Dataset entries:
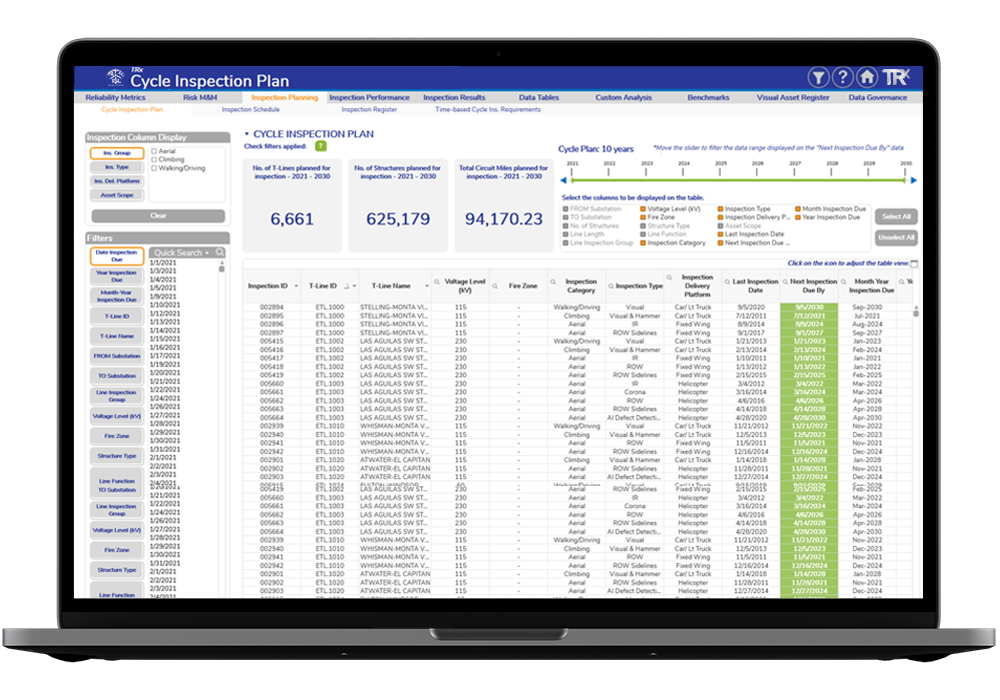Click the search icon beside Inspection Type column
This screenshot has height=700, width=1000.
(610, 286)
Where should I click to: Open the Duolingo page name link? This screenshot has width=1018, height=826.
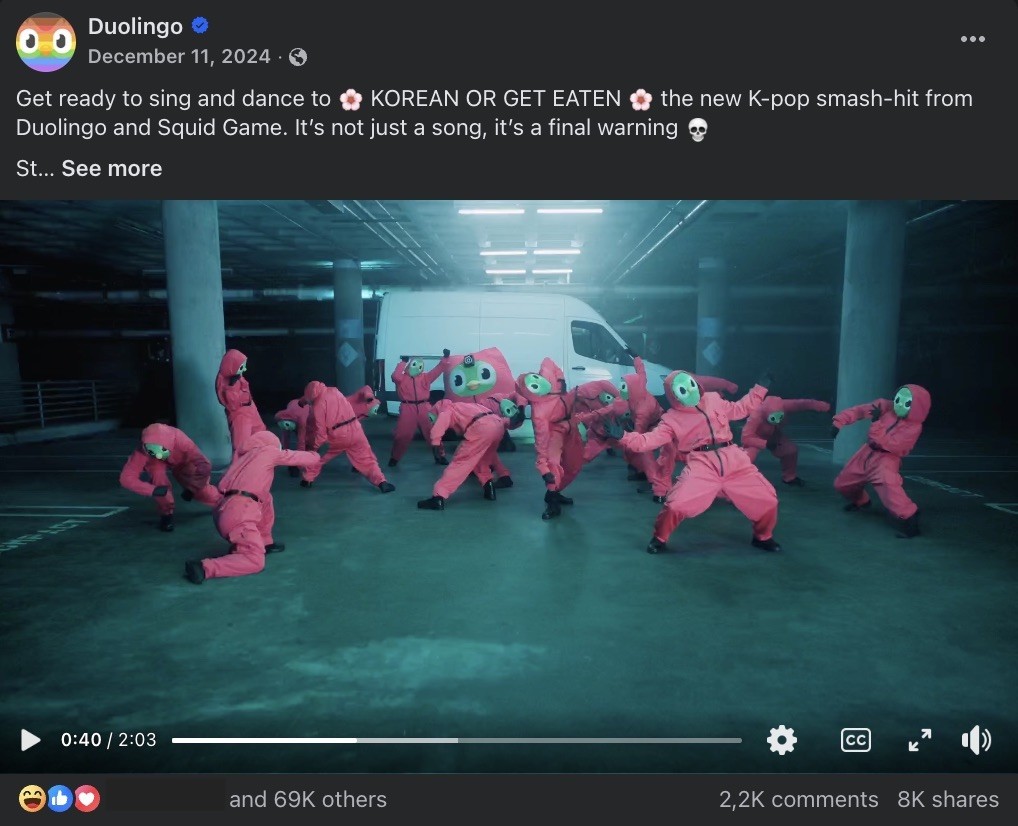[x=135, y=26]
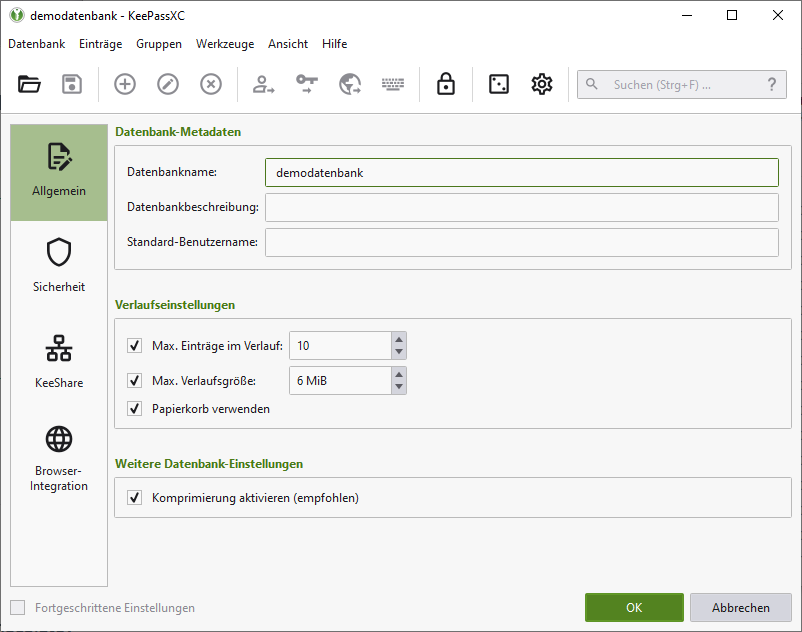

> [What you need to do]: Transcribe exactly the lines from the one with "Where should I" to the last line of the records, both included, so that no picture appears in the copy.

> [Solution to the problem]:
Where should I click to: Open the Duolingo page name link? This screenshot has width=1018, height=826.
[x=135, y=26]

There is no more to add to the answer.